**PROBLEM**
Print the items verbatim, starting at the line containing "This screenshot has width=1568, height=615." and ending at the line containing "will click(x=211, y=1183).", including both of those lines.

**DATA SECTION**
++++++++++++++++++++

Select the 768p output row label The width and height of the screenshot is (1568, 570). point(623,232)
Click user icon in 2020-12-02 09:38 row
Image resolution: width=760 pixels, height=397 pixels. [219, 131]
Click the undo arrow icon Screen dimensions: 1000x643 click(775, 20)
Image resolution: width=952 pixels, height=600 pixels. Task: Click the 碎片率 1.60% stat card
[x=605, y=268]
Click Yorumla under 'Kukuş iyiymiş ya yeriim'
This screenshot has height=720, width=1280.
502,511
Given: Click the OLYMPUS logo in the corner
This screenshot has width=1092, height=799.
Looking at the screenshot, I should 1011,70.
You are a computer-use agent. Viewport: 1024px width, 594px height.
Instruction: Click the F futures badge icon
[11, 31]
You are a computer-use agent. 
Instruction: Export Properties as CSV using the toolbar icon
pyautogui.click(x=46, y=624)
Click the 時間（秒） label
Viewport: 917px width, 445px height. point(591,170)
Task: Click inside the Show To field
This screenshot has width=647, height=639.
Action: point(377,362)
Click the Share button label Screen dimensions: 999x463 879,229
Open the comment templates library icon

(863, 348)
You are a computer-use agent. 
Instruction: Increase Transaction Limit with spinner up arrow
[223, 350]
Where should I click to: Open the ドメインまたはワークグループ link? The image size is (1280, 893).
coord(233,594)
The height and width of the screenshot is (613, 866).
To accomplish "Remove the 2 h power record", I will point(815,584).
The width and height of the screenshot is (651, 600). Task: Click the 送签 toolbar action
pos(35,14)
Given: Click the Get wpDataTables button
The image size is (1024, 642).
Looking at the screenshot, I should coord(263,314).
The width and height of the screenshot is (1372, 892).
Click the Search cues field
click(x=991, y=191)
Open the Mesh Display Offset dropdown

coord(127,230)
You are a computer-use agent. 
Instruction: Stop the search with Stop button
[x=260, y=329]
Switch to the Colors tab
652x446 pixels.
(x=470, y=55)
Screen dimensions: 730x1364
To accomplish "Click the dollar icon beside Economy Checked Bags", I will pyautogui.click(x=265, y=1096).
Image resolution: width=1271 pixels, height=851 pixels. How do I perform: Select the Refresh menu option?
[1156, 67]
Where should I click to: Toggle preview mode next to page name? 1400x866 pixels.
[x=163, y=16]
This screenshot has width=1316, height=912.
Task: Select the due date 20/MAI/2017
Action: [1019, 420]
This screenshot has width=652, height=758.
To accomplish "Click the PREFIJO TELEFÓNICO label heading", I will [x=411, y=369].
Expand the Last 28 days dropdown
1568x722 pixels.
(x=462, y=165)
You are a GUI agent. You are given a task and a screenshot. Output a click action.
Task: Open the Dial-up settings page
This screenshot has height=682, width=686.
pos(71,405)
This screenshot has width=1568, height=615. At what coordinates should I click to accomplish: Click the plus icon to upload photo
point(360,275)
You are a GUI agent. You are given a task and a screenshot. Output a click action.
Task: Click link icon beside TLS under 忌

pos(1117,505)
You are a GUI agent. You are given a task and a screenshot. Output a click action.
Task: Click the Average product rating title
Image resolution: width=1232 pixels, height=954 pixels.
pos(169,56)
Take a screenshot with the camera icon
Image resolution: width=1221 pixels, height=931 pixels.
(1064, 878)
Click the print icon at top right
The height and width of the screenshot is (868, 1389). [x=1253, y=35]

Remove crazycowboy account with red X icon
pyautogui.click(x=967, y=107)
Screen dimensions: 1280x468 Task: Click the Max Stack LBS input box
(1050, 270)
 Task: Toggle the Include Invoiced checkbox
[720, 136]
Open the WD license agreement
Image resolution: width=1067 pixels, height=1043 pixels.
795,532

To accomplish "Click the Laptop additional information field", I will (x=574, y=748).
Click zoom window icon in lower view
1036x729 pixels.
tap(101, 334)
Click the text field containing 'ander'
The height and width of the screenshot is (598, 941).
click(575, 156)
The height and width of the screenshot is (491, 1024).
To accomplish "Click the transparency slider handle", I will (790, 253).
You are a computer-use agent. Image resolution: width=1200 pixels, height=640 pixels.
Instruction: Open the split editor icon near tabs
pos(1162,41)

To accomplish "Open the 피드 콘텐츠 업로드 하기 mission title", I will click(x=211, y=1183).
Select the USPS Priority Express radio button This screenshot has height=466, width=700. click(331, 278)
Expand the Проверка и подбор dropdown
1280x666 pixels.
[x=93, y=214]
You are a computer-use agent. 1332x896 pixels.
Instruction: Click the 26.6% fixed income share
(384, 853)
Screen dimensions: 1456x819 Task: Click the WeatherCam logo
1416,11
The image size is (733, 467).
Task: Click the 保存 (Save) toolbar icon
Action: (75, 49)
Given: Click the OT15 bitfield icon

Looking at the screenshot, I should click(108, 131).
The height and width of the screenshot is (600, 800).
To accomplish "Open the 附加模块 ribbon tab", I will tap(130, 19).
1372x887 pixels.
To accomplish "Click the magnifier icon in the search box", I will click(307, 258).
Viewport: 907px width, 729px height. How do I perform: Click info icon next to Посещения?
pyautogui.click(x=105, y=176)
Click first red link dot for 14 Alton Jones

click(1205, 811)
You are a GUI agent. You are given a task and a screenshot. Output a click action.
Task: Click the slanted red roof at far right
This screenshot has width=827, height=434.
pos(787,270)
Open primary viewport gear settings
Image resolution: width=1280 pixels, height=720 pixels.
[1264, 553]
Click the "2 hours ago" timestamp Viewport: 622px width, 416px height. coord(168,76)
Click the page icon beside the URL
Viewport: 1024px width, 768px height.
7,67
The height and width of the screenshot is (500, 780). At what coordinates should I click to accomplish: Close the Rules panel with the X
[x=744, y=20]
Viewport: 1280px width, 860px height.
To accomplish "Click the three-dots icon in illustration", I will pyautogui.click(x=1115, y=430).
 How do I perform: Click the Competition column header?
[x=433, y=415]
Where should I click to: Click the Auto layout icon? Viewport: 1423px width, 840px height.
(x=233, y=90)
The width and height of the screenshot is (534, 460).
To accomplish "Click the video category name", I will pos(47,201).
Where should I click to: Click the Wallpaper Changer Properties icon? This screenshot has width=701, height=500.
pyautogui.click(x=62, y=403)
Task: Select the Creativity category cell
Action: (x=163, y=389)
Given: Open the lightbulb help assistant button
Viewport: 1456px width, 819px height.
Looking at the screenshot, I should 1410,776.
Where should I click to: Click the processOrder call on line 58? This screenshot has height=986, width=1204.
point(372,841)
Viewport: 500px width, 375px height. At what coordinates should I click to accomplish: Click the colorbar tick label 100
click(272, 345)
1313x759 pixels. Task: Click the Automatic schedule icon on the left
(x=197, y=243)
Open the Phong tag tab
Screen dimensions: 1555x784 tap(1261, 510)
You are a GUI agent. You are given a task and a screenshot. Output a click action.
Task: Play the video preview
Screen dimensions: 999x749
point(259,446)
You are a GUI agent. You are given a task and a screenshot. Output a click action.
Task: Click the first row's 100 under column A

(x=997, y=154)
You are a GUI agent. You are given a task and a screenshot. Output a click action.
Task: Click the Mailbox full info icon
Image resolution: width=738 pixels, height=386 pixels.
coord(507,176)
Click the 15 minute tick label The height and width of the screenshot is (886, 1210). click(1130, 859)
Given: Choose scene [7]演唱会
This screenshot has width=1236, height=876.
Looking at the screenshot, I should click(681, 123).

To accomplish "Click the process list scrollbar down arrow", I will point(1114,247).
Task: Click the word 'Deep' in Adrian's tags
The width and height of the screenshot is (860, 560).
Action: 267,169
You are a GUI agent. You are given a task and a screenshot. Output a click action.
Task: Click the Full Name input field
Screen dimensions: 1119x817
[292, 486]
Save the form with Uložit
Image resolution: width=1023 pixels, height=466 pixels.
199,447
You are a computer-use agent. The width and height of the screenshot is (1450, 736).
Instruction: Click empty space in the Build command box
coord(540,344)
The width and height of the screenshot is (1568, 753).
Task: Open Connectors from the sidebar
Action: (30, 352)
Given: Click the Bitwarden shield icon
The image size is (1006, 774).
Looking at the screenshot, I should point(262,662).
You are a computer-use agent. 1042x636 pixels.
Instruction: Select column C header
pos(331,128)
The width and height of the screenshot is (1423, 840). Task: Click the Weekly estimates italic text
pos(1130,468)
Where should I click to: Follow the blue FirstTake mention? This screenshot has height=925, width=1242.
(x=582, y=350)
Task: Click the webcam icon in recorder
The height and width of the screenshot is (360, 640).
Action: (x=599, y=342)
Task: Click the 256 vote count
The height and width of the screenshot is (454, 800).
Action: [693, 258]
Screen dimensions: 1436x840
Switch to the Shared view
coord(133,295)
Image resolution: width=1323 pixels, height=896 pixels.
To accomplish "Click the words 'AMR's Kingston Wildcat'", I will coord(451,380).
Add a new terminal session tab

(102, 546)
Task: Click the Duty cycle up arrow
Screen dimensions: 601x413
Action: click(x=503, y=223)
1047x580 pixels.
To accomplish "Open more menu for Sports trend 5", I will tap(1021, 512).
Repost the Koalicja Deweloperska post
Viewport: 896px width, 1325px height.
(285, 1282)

++++++++++++++++++++

**RESULT OF THIS TASK**
This screenshot has width=1568, height=615. At what coordinates should I click to accomplish: Click the plus icon to upload photo
point(360,275)
You are a GUI agent. You are given a task and a screenshot. Output a click action.
Task: Click link icon beside TLS under 忌

pos(1117,505)
You are a GUI agent. You are given a task and a screenshot. Output a click action.
Task: Click the Average product rating title
Image resolution: width=1232 pixels, height=954 pixels.
pos(169,56)
Take a screenshot with the camera icon
Image resolution: width=1221 pixels, height=931 pixels.
(1064, 878)
Click the print icon at top right
The height and width of the screenshot is (868, 1389). [x=1253, y=35]

Remove crazycowboy account with red X icon
pyautogui.click(x=967, y=107)
Screen dimensions: 1280x468 Task: Click the Max Stack LBS input box
(1050, 270)
 Task: Toggle the Include Invoiced checkbox
[720, 136]
Open the WD license agreement
Image resolution: width=1067 pixels, height=1043 pixels.
795,532

To accomplish "Click the Laptop additional information field", I will (x=574, y=748).
Click zoom window icon in lower view
1036x729 pixels.
tap(101, 334)
Click the text field containing 'ander'
The height and width of the screenshot is (598, 941).
click(575, 156)
The height and width of the screenshot is (491, 1024).
To accomplish "Click the transparency slider handle", I will (790, 253).
You are a computer-use agent. Image resolution: width=1200 pixels, height=640 pixels.
Instruction: Open the split editor icon near tabs
pos(1162,41)

To accomplish "Open the 피드 콘텐츠 업로드 하기 mission title", I will click(x=211, y=1183).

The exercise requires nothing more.